→ **What you will do**
As the answer, set down the lines below from the one containing "[Zero Sugar Witte Wijn 0] (165, 341)" through the one containing "Veelgestelde vragen (123, 2515)", exactly and inclusively, and no others.

Extracted entries Block Start

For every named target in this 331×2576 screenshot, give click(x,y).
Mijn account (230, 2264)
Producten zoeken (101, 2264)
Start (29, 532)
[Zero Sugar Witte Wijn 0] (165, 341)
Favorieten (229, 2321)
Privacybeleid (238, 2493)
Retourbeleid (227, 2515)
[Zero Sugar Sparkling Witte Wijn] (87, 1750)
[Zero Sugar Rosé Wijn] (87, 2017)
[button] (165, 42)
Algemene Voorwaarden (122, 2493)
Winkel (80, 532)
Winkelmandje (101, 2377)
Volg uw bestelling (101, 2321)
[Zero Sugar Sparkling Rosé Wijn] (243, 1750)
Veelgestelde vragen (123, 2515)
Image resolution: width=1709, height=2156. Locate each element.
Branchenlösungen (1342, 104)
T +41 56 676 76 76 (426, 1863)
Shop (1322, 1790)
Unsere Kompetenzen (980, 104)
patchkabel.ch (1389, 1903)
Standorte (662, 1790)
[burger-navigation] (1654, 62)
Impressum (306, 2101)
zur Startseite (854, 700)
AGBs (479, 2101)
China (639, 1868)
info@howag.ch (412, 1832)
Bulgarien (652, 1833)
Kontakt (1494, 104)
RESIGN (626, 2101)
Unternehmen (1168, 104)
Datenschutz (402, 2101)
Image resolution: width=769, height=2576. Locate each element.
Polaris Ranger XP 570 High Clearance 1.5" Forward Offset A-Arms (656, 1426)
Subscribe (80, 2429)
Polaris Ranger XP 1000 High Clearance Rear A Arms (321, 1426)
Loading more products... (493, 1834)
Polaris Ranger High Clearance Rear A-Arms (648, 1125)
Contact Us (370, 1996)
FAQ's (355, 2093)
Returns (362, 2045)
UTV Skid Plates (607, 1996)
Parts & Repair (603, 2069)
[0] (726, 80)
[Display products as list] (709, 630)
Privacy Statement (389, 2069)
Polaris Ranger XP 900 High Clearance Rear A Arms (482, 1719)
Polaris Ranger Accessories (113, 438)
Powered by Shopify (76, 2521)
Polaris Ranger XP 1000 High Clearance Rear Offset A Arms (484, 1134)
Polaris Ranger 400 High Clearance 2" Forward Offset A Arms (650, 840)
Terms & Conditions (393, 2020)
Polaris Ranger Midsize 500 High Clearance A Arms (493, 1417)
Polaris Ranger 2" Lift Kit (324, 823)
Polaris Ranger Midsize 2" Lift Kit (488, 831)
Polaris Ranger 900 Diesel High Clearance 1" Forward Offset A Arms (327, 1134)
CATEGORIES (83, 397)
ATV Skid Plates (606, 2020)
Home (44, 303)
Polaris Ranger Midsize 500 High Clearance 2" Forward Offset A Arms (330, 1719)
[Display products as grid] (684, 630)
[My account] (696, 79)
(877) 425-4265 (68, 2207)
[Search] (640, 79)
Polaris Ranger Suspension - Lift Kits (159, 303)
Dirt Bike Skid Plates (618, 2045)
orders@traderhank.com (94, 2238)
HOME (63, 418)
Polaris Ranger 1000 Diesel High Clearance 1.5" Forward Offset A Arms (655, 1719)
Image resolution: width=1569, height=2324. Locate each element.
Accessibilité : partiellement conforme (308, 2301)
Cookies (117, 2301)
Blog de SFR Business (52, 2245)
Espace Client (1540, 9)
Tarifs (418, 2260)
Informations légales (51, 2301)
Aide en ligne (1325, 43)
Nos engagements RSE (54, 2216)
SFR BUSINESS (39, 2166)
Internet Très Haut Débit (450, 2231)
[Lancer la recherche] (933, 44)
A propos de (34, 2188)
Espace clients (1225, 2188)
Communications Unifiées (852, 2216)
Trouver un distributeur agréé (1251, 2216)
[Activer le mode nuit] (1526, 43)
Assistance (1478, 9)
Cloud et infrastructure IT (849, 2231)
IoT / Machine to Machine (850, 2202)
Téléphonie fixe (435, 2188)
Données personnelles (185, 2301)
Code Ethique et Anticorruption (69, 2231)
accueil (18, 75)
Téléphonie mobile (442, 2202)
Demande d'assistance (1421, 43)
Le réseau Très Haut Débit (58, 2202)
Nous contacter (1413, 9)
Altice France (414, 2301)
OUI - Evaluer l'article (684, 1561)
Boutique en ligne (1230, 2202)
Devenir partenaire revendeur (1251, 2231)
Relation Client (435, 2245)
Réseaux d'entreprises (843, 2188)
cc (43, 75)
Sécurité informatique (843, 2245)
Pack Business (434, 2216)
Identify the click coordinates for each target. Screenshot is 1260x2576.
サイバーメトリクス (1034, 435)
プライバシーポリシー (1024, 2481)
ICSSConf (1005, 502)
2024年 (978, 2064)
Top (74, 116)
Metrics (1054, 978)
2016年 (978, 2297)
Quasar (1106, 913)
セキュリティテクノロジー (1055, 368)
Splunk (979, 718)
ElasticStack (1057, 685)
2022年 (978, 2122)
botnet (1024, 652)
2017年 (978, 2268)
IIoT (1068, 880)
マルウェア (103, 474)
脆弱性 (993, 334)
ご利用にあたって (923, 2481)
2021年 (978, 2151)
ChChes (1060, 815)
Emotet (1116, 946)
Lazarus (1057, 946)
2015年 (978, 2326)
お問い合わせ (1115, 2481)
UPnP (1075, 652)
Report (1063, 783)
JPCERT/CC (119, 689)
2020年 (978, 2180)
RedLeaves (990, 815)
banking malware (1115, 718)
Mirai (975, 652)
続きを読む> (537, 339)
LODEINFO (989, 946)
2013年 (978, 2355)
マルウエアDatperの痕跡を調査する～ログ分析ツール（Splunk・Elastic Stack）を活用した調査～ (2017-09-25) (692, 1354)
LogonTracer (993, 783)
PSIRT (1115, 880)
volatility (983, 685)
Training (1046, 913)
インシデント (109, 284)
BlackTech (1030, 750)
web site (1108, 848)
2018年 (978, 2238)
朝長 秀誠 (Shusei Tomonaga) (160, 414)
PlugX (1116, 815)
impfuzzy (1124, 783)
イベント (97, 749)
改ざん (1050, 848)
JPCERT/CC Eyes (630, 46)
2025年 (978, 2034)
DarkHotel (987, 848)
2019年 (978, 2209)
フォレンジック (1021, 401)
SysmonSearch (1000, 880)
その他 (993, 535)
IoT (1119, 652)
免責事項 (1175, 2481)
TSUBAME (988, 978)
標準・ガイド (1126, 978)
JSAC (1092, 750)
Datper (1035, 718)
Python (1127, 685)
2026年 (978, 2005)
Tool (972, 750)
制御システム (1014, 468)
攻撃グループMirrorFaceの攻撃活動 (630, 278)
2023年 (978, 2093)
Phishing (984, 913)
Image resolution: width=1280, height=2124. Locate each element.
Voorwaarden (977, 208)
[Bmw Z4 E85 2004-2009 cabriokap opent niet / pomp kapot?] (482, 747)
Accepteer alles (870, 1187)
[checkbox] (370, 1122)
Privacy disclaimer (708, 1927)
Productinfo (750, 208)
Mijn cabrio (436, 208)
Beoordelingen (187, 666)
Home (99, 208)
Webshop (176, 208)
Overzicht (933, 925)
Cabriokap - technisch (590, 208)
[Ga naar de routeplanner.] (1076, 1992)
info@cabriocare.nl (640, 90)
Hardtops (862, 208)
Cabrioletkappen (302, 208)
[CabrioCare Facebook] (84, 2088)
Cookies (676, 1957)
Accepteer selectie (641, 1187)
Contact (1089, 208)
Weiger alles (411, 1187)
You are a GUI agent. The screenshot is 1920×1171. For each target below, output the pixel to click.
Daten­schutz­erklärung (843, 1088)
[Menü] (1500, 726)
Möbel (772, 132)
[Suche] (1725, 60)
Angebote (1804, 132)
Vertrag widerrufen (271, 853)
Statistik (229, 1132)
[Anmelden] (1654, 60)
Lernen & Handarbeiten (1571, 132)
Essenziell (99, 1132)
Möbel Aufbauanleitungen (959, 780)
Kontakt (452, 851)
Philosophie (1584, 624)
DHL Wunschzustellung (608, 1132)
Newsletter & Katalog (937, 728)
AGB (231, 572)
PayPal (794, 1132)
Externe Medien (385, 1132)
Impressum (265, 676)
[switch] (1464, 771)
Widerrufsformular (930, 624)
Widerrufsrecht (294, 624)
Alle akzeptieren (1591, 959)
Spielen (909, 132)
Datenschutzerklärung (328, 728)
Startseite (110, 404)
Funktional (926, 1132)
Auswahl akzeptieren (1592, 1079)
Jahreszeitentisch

Extracted entries Block End

→ **Solved exercise**
[Zero Sugar Witte Wijn 0] (165, 341)
Favorieten (229, 2321)
Privacybeleid (238, 2493)
Retourbeleid (227, 2515)
[Zero Sugar Sparkling Witte Wijn] (87, 1750)
[Zero Sugar Rosé Wijn] (87, 2017)
[button] (165, 42)
Algemene Voorwaarden (122, 2493)
Winkel (80, 532)
Winkelmandje (101, 2377)
Volg uw bestelling (101, 2321)
[Zero Sugar Sparkling Rosé Wijn] (243, 1750)
Veelgestelde vragen (123, 2515)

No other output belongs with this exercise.